# [Exercise]
Rewrite the records below, putting "side panel" wherever "sidebar" appears and changing nothing else. Leave out the pictures.

# [Excerpted records]
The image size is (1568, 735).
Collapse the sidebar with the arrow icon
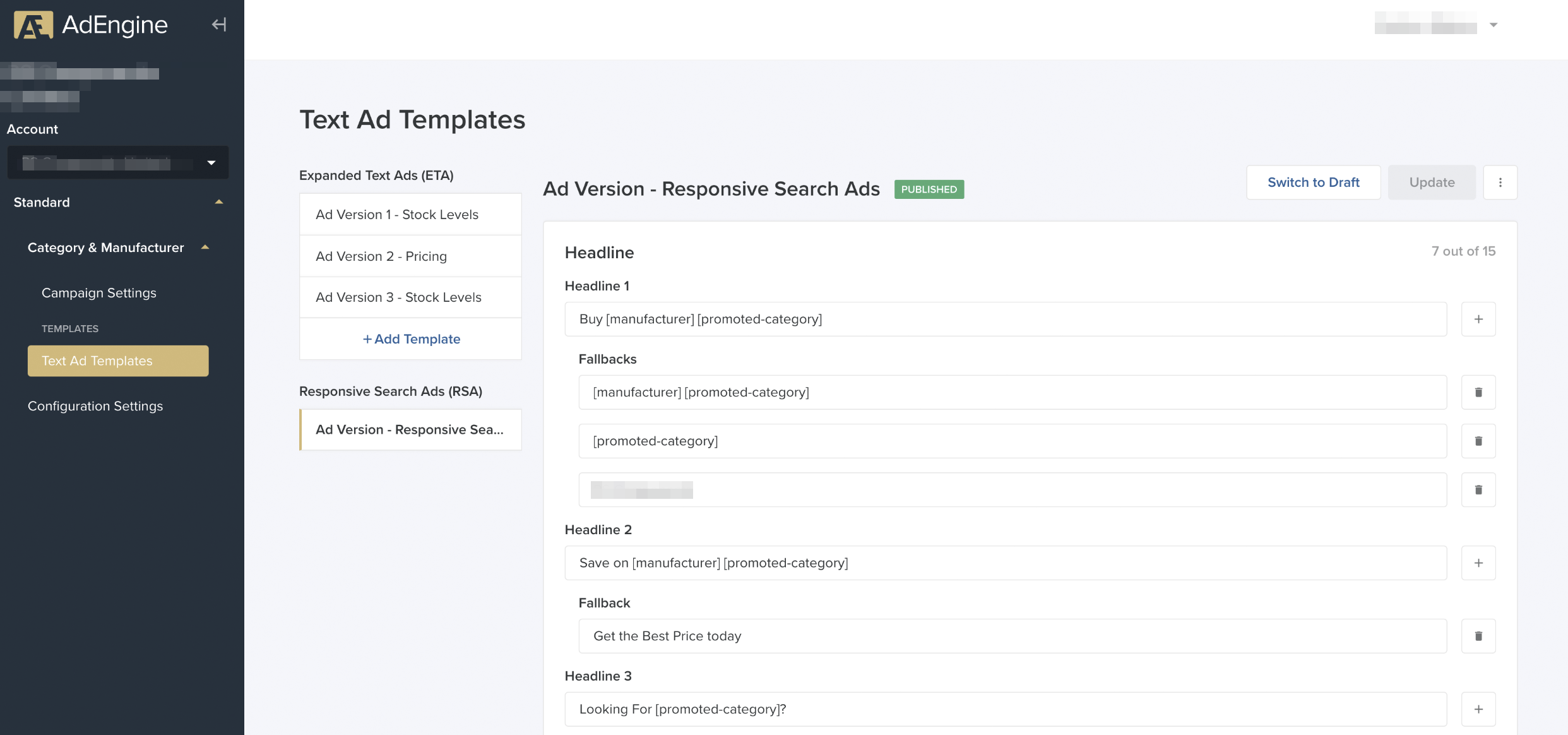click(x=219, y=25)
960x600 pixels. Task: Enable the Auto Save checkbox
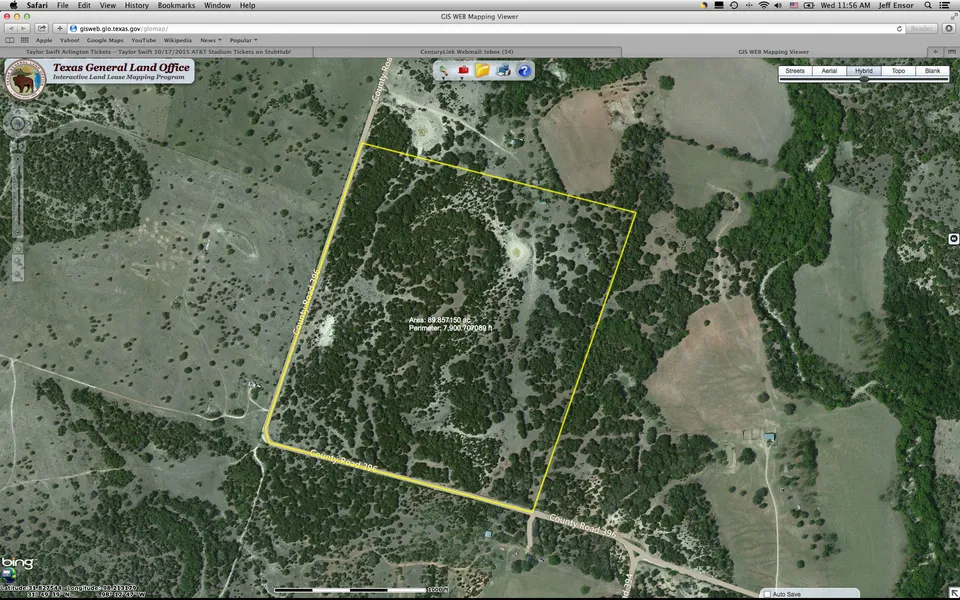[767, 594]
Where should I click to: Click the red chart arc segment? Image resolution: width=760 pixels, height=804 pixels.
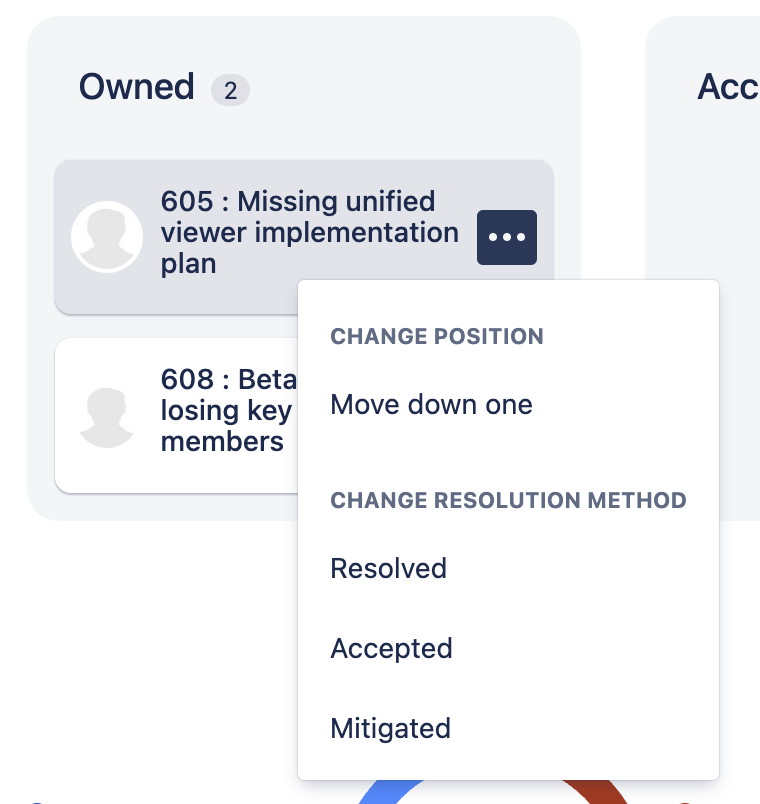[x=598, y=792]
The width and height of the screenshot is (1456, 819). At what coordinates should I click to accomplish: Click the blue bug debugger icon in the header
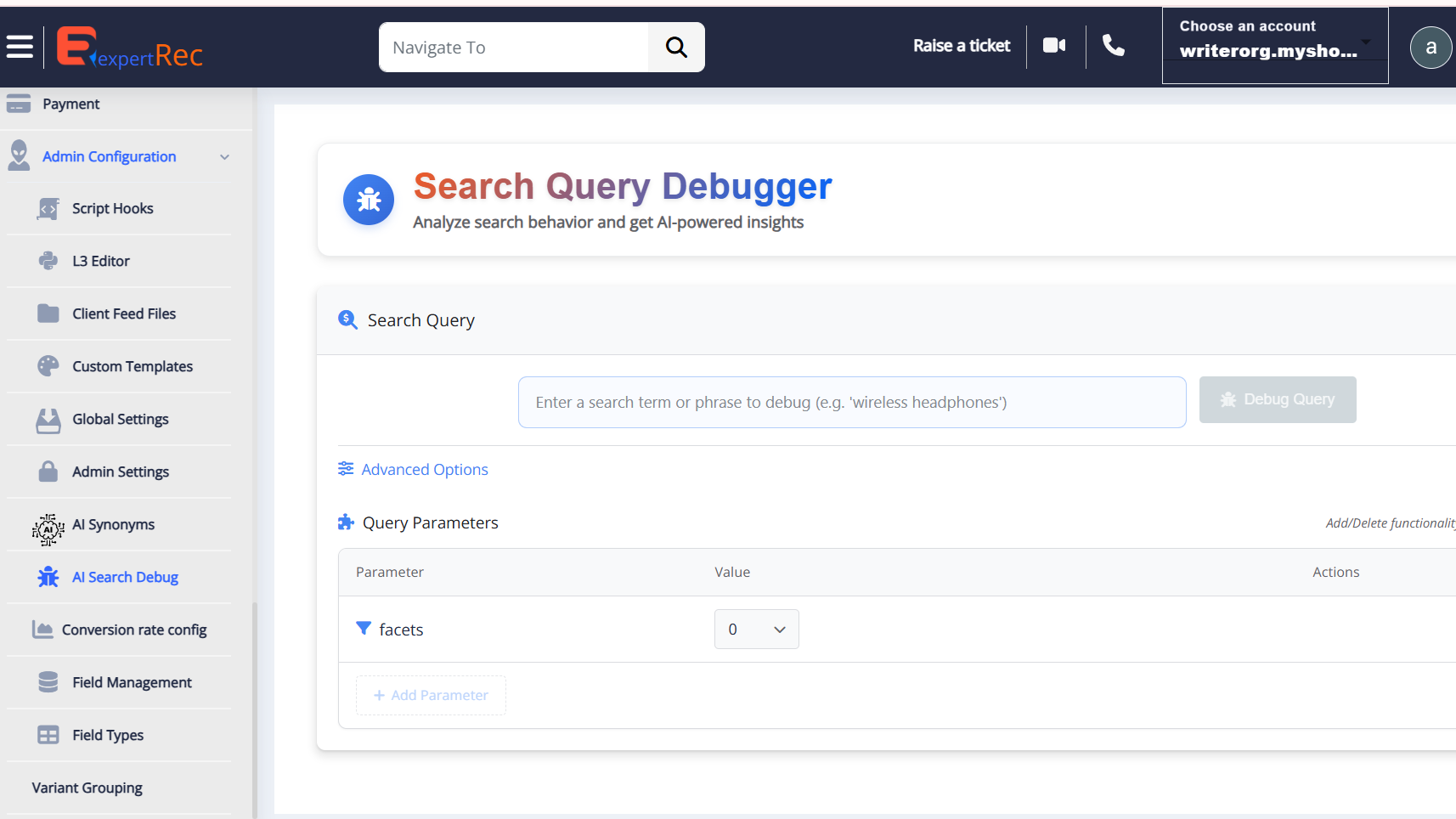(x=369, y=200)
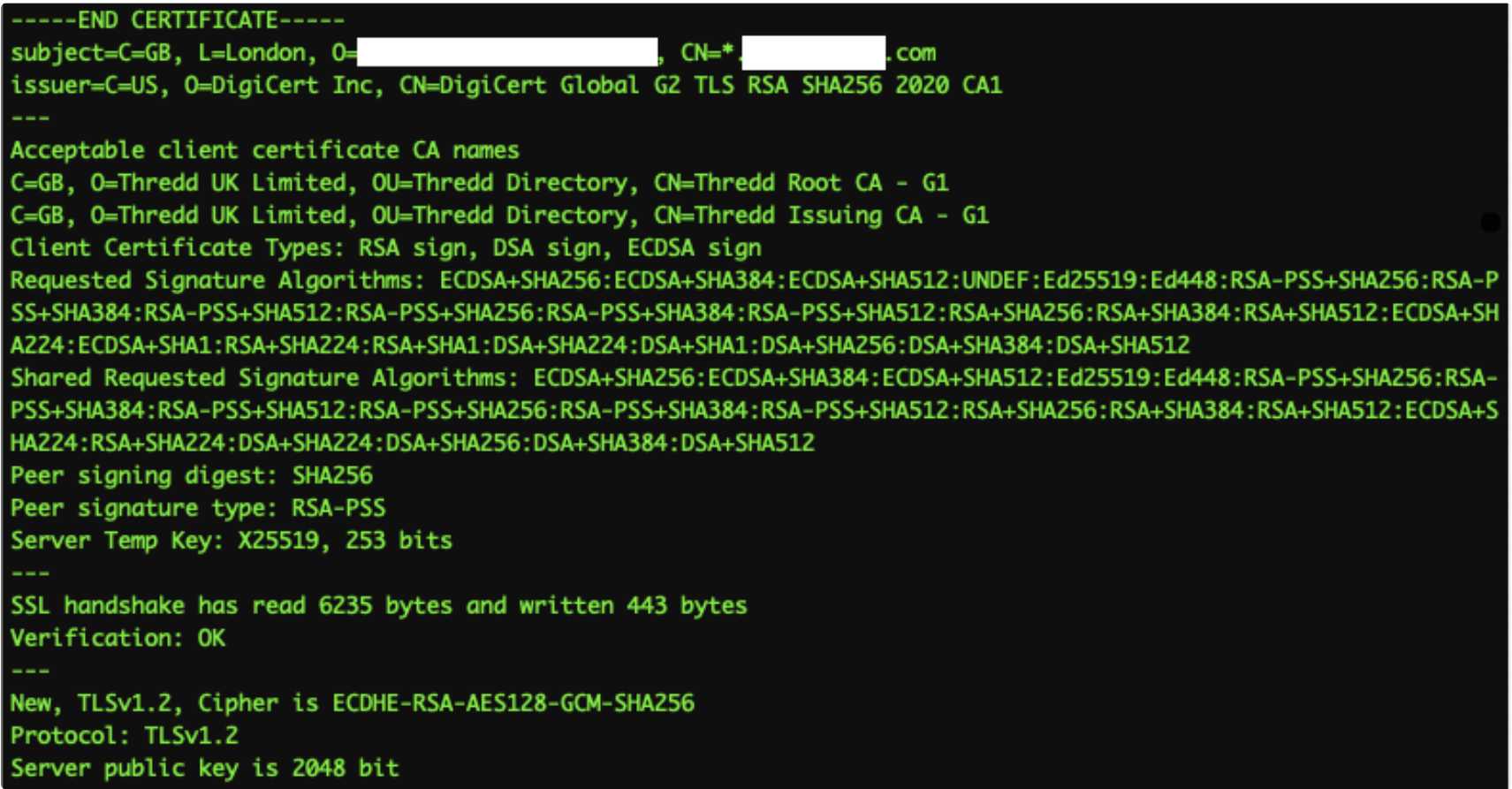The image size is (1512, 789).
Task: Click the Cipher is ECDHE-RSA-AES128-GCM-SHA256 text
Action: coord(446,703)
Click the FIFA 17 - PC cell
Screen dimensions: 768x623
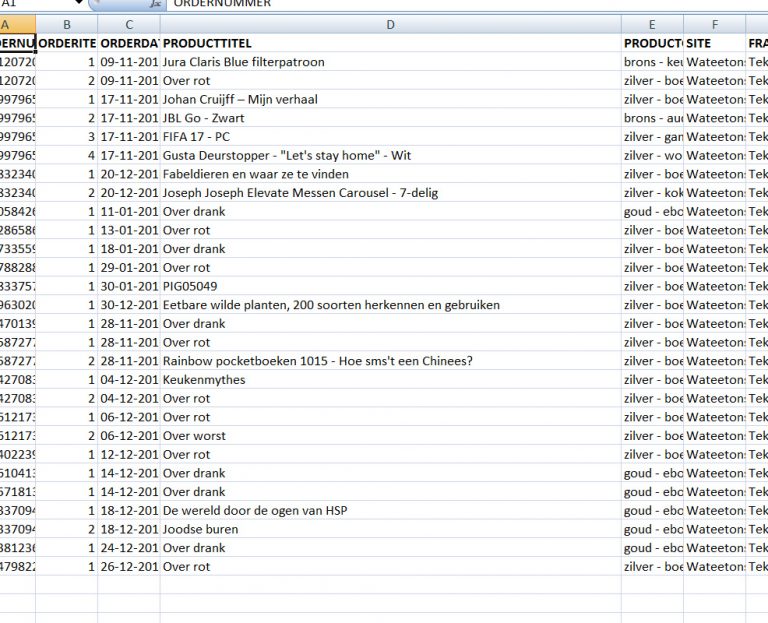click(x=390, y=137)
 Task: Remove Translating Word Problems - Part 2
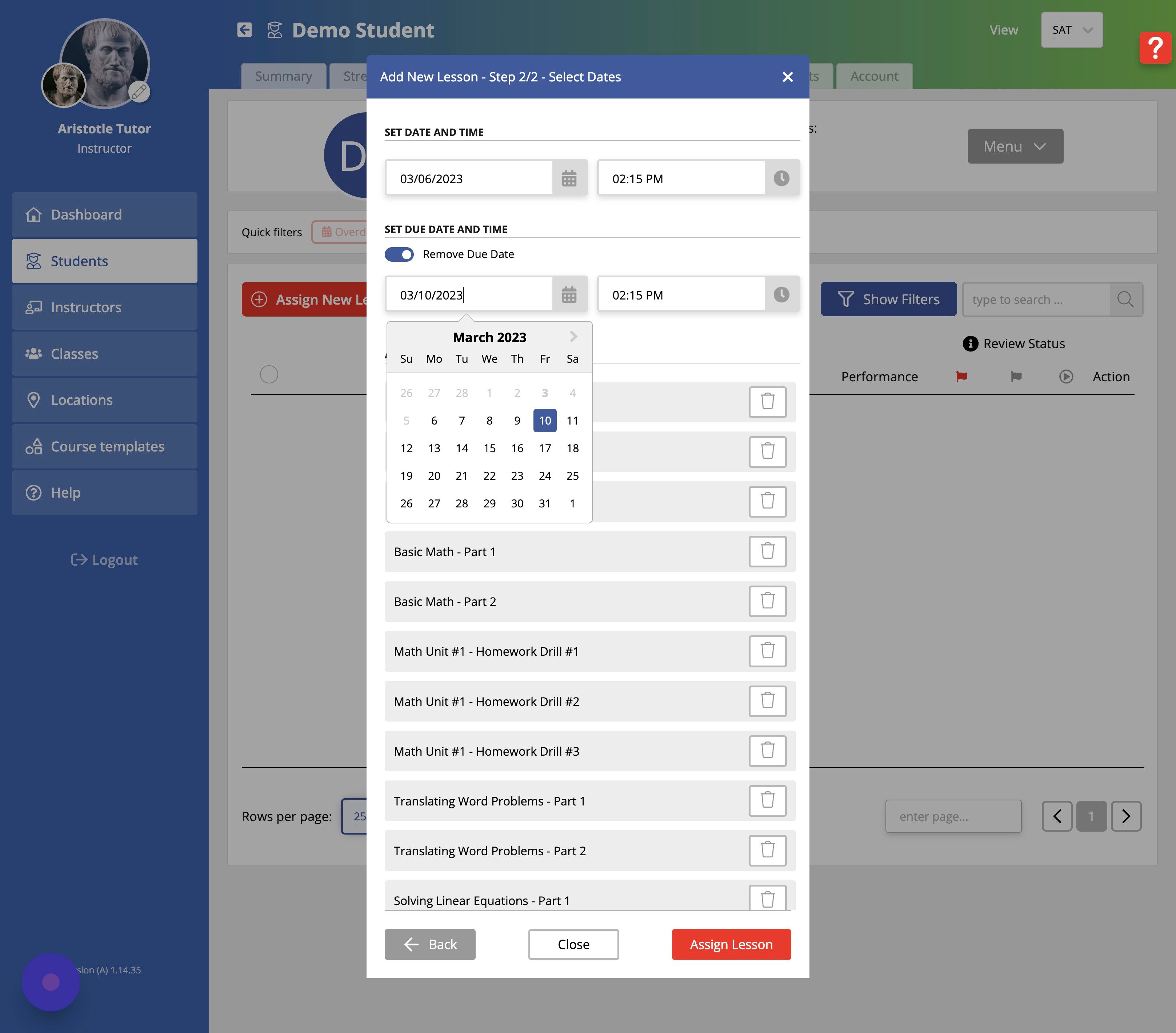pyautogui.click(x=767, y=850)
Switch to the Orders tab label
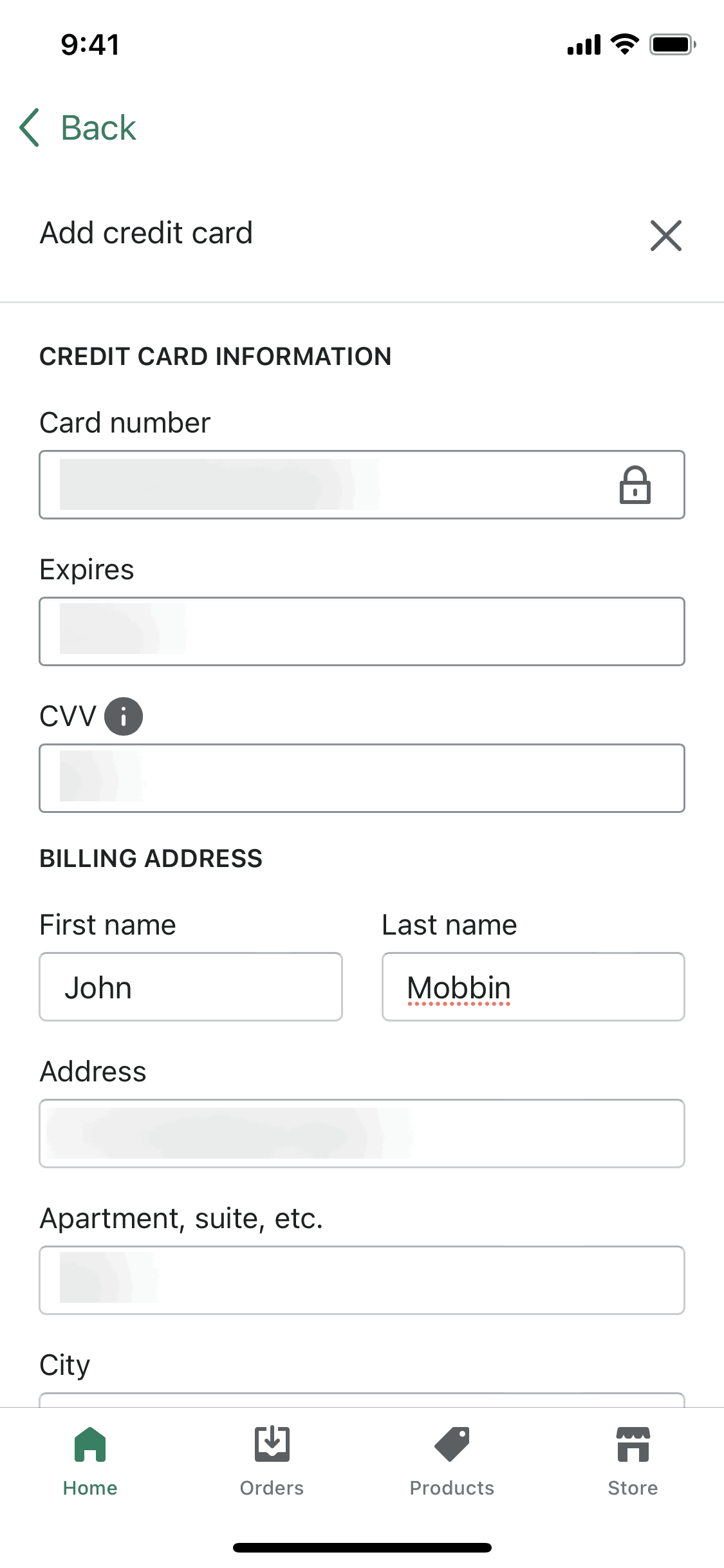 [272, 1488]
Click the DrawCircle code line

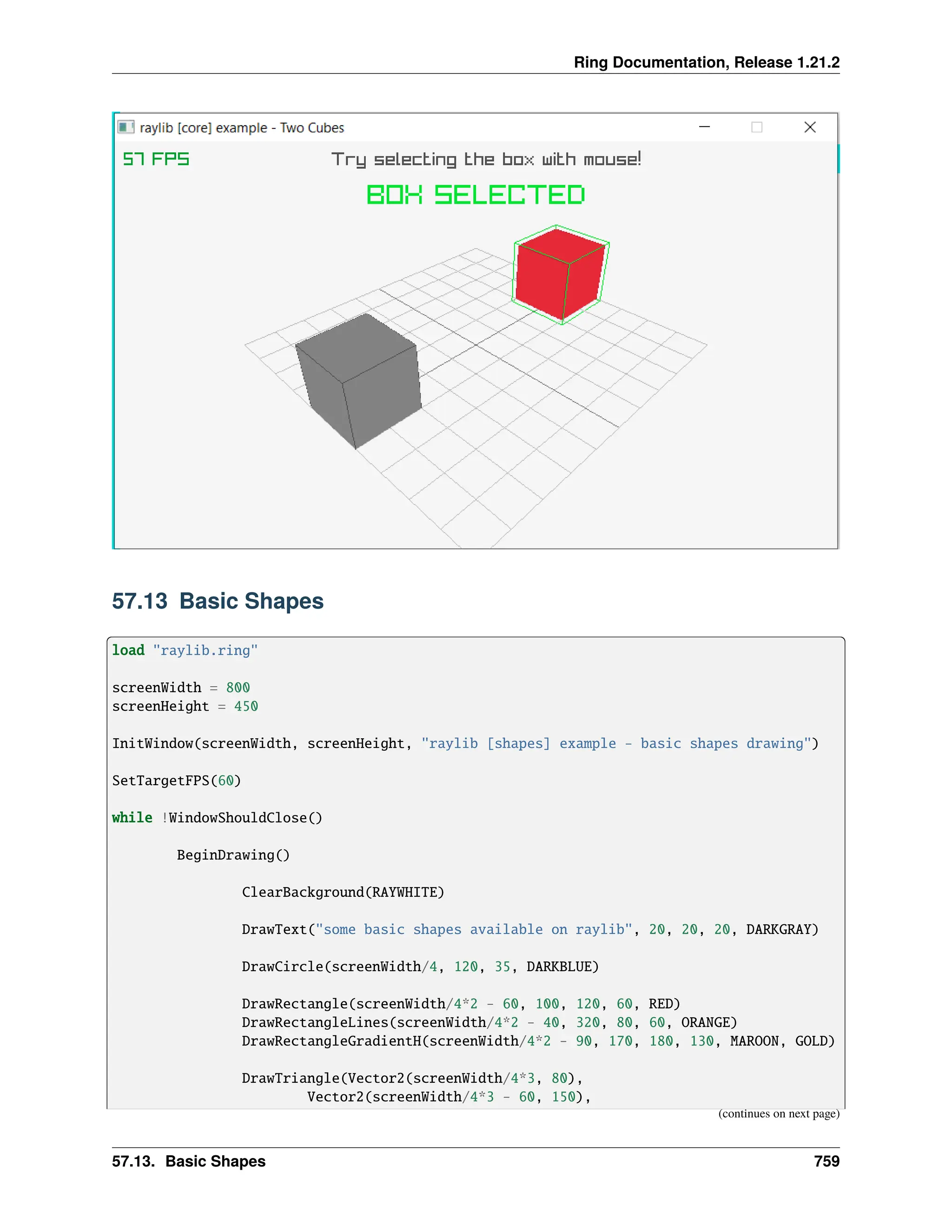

# [Exercise answer]
The image size is (1568, 735).
Collapse the side panel with the arrow icon
click(x=219, y=25)
960x600 pixels. Task: Enable the Auto Save checkbox
[767, 594]
Where should I click to: Click the red chart arc segment? Image resolution: width=760 pixels, height=804 pixels.
[x=598, y=792]
The width and height of the screenshot is (1456, 819). At what coordinates should I click to accomplish: Click the blue bug debugger icon in the header
(x=369, y=200)
The image size is (1512, 789).
Task: Click the Cipher is ECDHE-RSA-AES128-GCM-SHA256 text
Action: coord(446,703)
Click the FIFA 17 - PC cell
Screen dimensions: 768x623
click(x=390, y=137)
 Task: Remove Translating Word Problems - Part 2
pyautogui.click(x=767, y=850)
Switch to the Orders tab label
 [272, 1488]
Click the DrawCircle code line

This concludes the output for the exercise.